Saturday, June 27, 2020

1889 Institute: Think Carefully before Voting on SQ 802


Think Carefully before Voting on SQ 802

A vote “Yes” on State Question 802 would expand Medicaid to able-bodied adults above the poverty line. A vote “No” would keep taxpayers buying health care mainly for poor children and pregnant mothers.

State Question 802 is not that simple. Terms of Medicaid expansion would be set in our constitution, sidestepping our legislature, which is supposed to adjust to existing circumstances, taking that flexibility away. Consequently, funding for public education, roads, parks, prisons, courts, and other purposes, not constitutionally protected, will one day see deep cuts during an inevitable economic downturn, to fund Medicaid.

Commercials for SQ 802 lead us to believe that Medicaid expansion is a pure windfall.

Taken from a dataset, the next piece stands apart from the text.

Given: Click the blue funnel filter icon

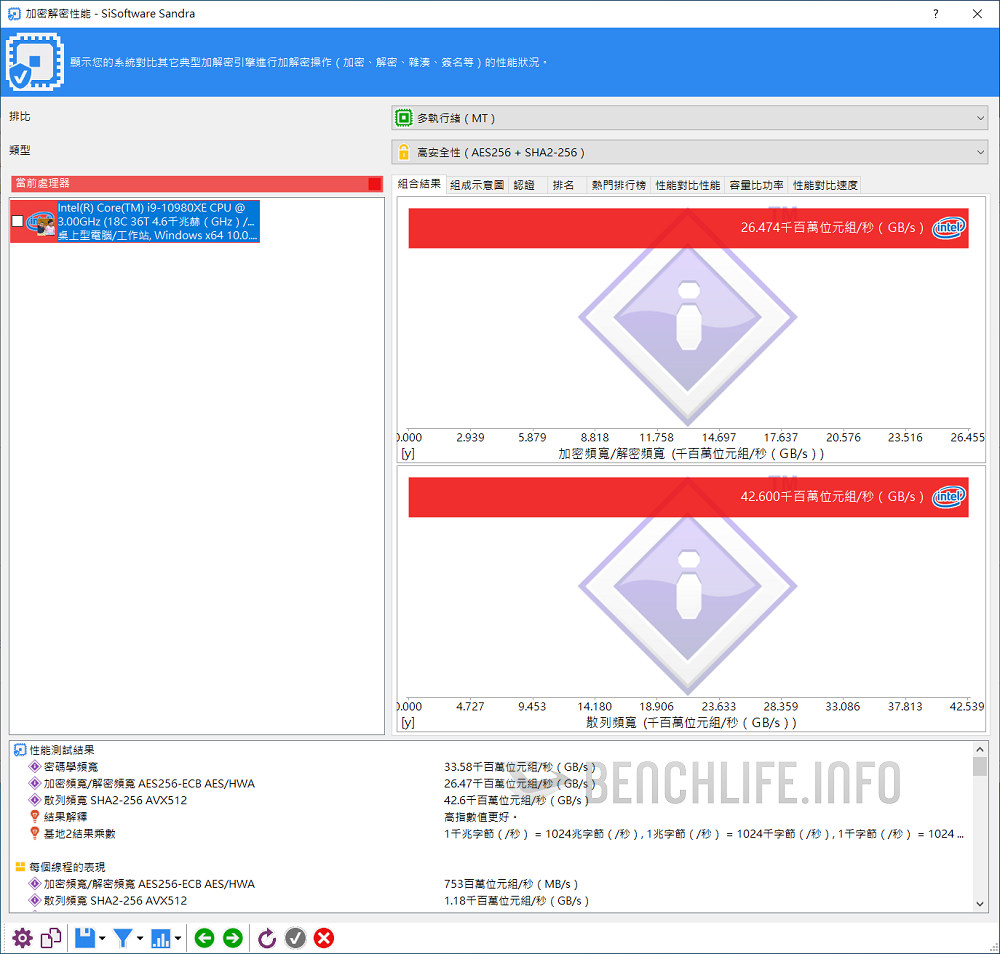Looking at the screenshot, I should tap(122, 938).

They never say it requires $100 million of our money, for which there is no source. If necessary, the money comes from the rest of the state’s budget, whose biggest funding item is public education.

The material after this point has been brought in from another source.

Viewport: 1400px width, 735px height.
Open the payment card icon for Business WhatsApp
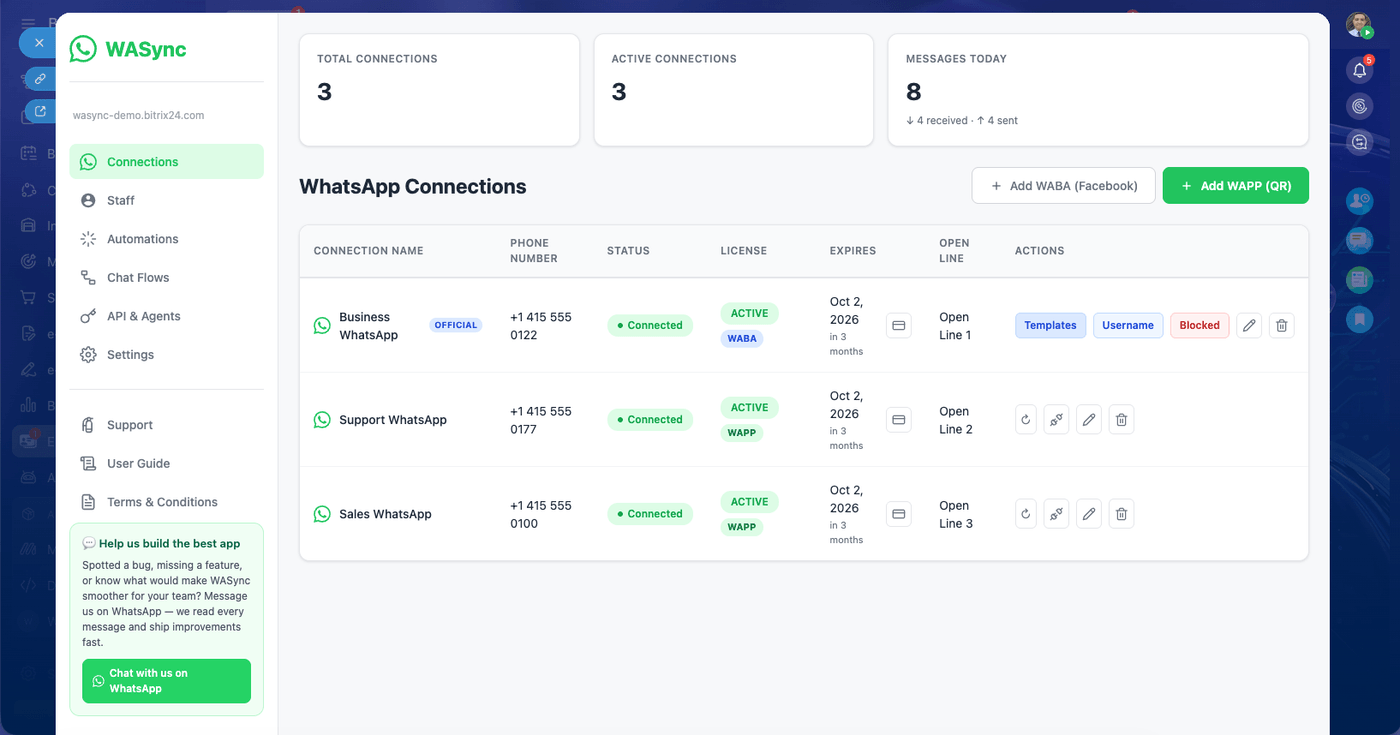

Poor people don’t fund commercials. It’s big hospitals, with their million-dollar salaried CEOs. Low-income individuals are getting the basic health care services they need, and hospitals are making money. Otherwise, new hospitals and hospital expansion construction projects would not be constant. When health care industry spokespeople claim financial hardship due to poor people not paying bills, it’s a lie. Even using grossly inflated prices to exaggerate losses from charity and unpaid bills, these are minor expenses for the big hospitals.

Medicaid expansion is about making very wealthy people in healthcare richer. At some point, we’ll steal from our schools to pay big-city hospital administrators so they can buy a better model of Mercedes or another vacation home that’s not in Oklahoma.

But what about the rural hospitals? At a hearing in the state capitol some nurses testified about how their rural hospital was made financially sound. They stopped operating wastefully like big-city hospitals and stopped providing services better suited to big hospitals.

Most of healthcare’s almost 20 percent of GDP is a pure transfer from everybody else to wealthy health care providers through grossly over-priced services in an industry where competition mostly does not exist because patients don’t pay their own bills.

But, health care is a right. We all need it, for good health, for dignity, and for life itself. You can make the same argument about food and housing, and indeed, these are often provided by government. But the problem with saying any one person has a “right” to something another person must produce is that you are also saying you have a right to another person’s labor. Paying them with taxpayer money only means you have a right to taxpayers’ labor, without recompense.

There’s a word for when a person has a “right” to another person’s labor without recompense – it’s “slavery.” Keep that in mind while casting your vote on SQ 802 on June 30.